Now, this student intended to go into a job that required math. If he did (he was only in first year, and minds change in undergrad), I’m sure he’s doing well at it. It wouldn’t have required him to assess novel problems and come up with unique solutions.

But it worries me that, despite his ability — and despite the abilities of people taught like him — he doesn’t understand why he’s doing what he does.

So what? you might ask. If he prescribes the right dosage/builds a solid bridge/programs the correct algorithm, who cares if he has mathematician-like concepts of what he’s doing?

That’s just the thing. Learning mathematics by rote — procedurally — is good only so long as the problems stay the same and nobody makes an error. It terrifies me that some of the best math students graduating from the high-school system can’t spot or understand their own mistakes and have trouble adjusting to new problems.

Heck, I’m kind of the same way. I’m very good at applying what I already know to solve diverse problems, especially when I know roughly what argument is expected: word problems and exam questions hold no terror for me.

But show me an unsolved question or an open-ended puzzle, and unless I can attack it one of my usual ways — unless I can make it fit a familiar pattern — I get bored and frustrated.

My selection of patterns isn’t as narrow as that of students who don’t understand the underlying concepts. All the same, it keeps me from exploring further, tackling key issues, creating new solutions.

Not everyone wants or needs to create new mathematics. But even if we lived in a society where nobody became engineers, doctors, programmers, or scientists, we’d still need people who can tell the difference between an error in approach and arithmetic — who can do their own taxes, split their own bills, and estimate their own retirement funds even when the problems aren’t phrased a certain way or the parameters change.

So even though the above homework example may not be the best way to teach the concept of number (what do I know?) — even though the system may not be able to overcome the problem of teachers and parents who learned math the “old” way and may not grasp the new system — I can’t fault what it’s trying to do. Nor do I think the parent’s complaint is a strong argument against its methods.

2 Replies to “On a Common Criticism of Common Core, By Someone Who Knows Nothing About It”

  1. I agree with you about that example, looking at the question its pretty clear to me what the right answer should be and I can see some pedagogical logic to it in terms of explaining subtraction in a positional number system.

    I did a bachelor’s in physics, and I agree that understanding what mathematics is the more important skill. I think its also the skill that teachers often fail to impart though which is a problem.
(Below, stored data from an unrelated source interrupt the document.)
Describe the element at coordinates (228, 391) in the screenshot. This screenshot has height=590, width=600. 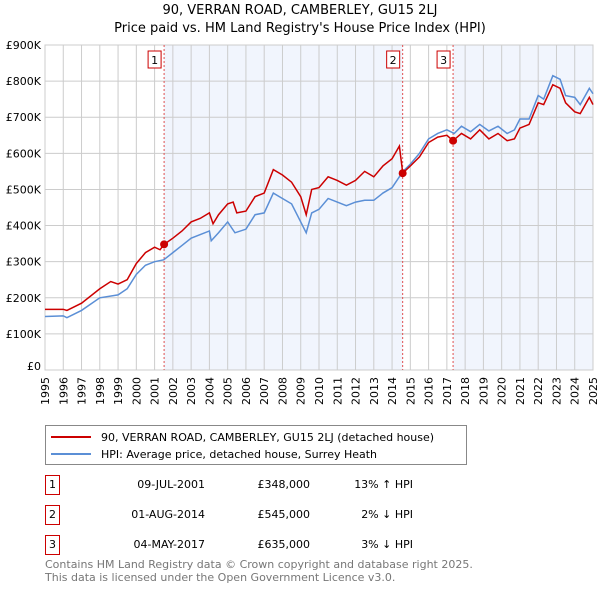
I see `x-tick-label: 2005` at that location.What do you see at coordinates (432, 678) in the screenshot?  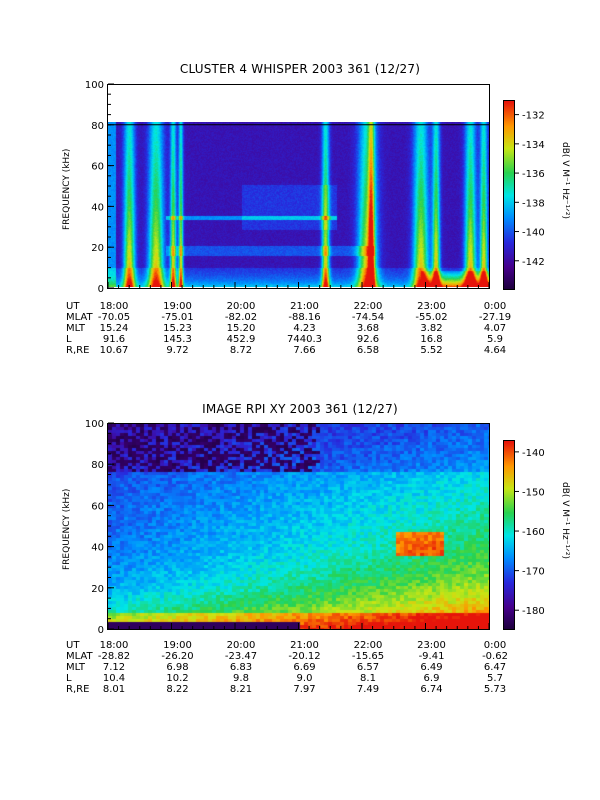 I see `ephemeris-value: 6.9` at bounding box center [432, 678].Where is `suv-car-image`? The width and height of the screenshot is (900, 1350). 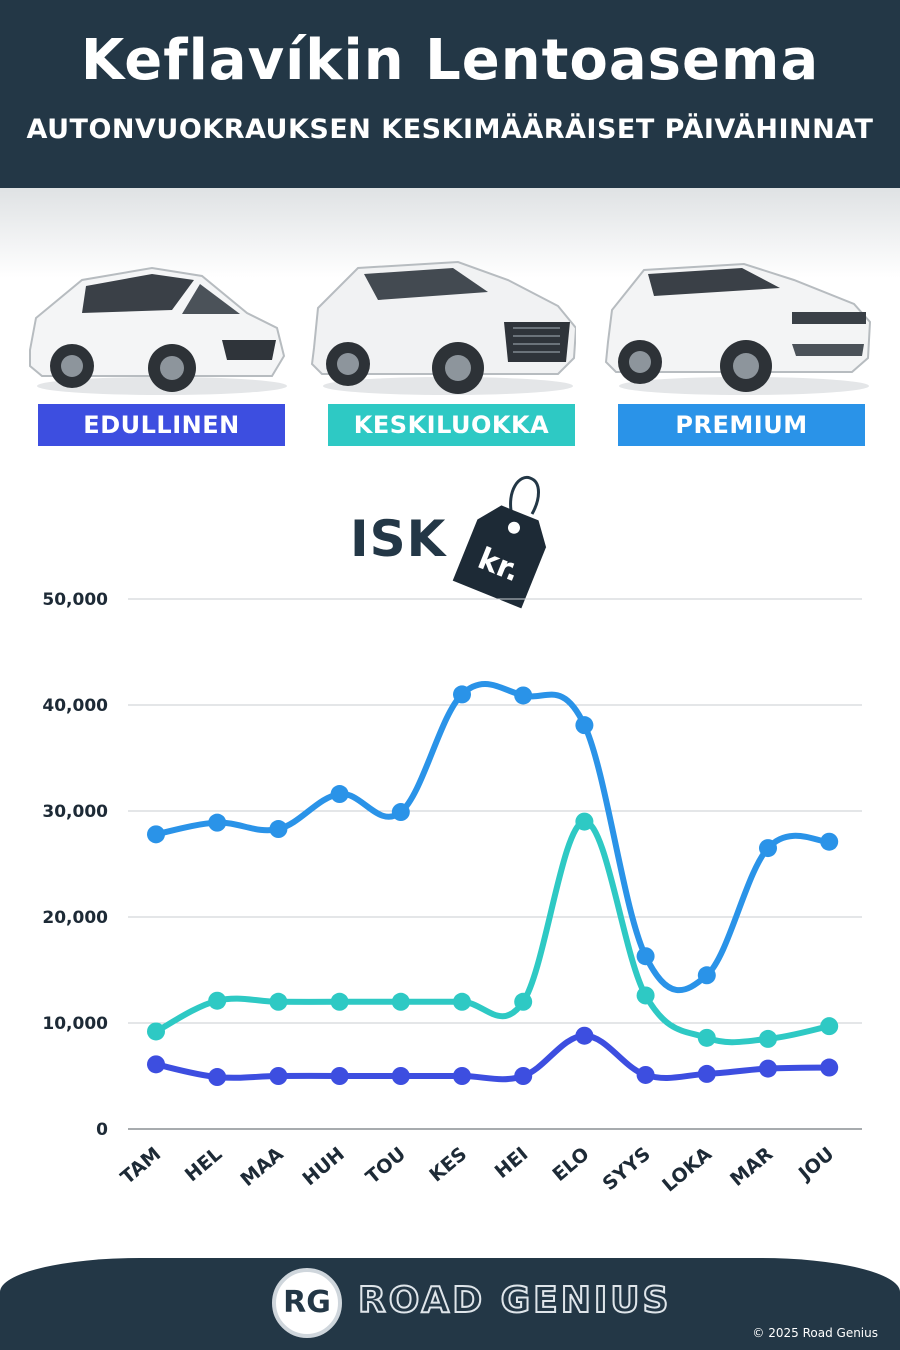
suv-car-image is located at coordinates (443, 328).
    The only defense I can make of the reactionary position is that rote practice of skills helps with certain mechanical aspects of mathematics and this can be under done.
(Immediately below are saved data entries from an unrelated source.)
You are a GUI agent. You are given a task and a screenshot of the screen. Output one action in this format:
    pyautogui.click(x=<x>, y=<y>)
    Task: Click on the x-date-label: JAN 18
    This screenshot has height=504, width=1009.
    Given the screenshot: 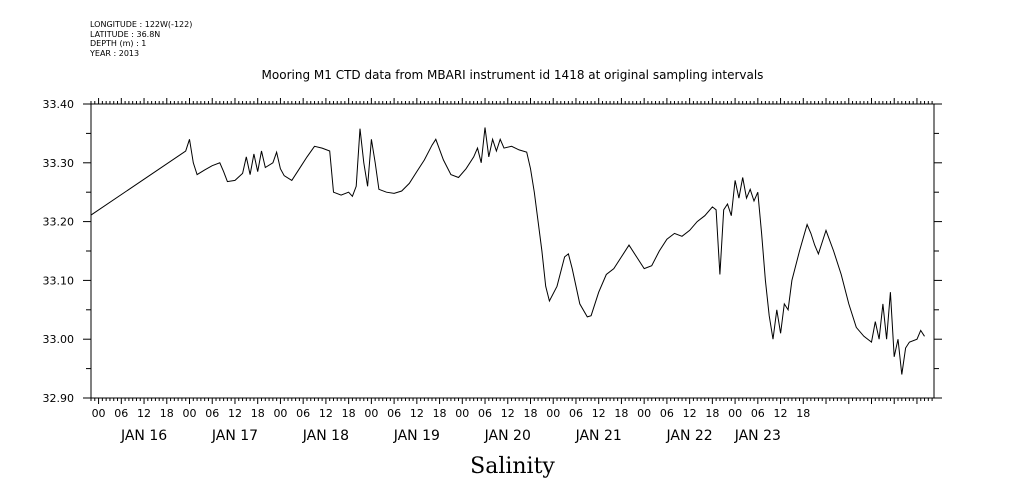 What is the action you would take?
    pyautogui.click(x=326, y=436)
    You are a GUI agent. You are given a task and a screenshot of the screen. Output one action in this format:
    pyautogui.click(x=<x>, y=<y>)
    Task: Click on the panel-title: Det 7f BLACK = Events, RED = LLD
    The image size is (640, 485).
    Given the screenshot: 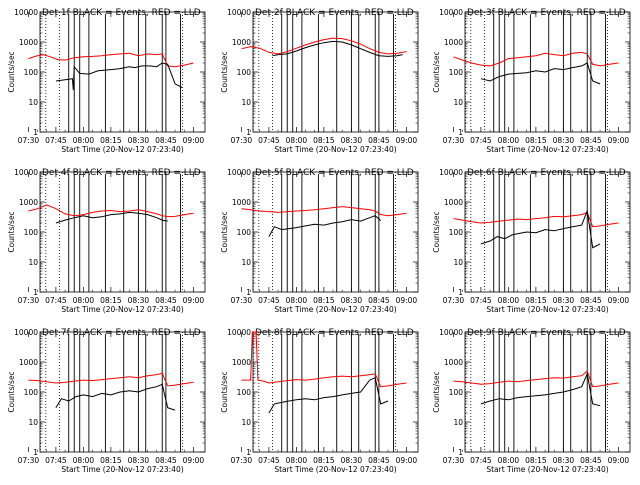 What is the action you would take?
    pyautogui.click(x=122, y=333)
    I would say that I see a connection between the mechanical and the conceptual, in order to feel as if I understand an operation or procedure I like to remember an exemplar of that thing including the mechanical working out of it, and working through mechanical examples can sometimes help find the conceptual underpinning of a procedure.

    1. Thanks for the thoughtful response, Allan. I see what you mean re: needing to include some mechanical practice. Certainly that was part of the way I was taught arithmetic, and imho, it does help users of mathematics arrive at answers faster (one can’t work from first principles all the time — sometimes you just memorize your multiplication tables/standard derivatives :P). I used to learn math best by doing, too — I’d try a problem myself instead o listening to lecture or reading the textbook. From what you wrote, we seem to agree that there’s room — or that room should be made — for both approaches.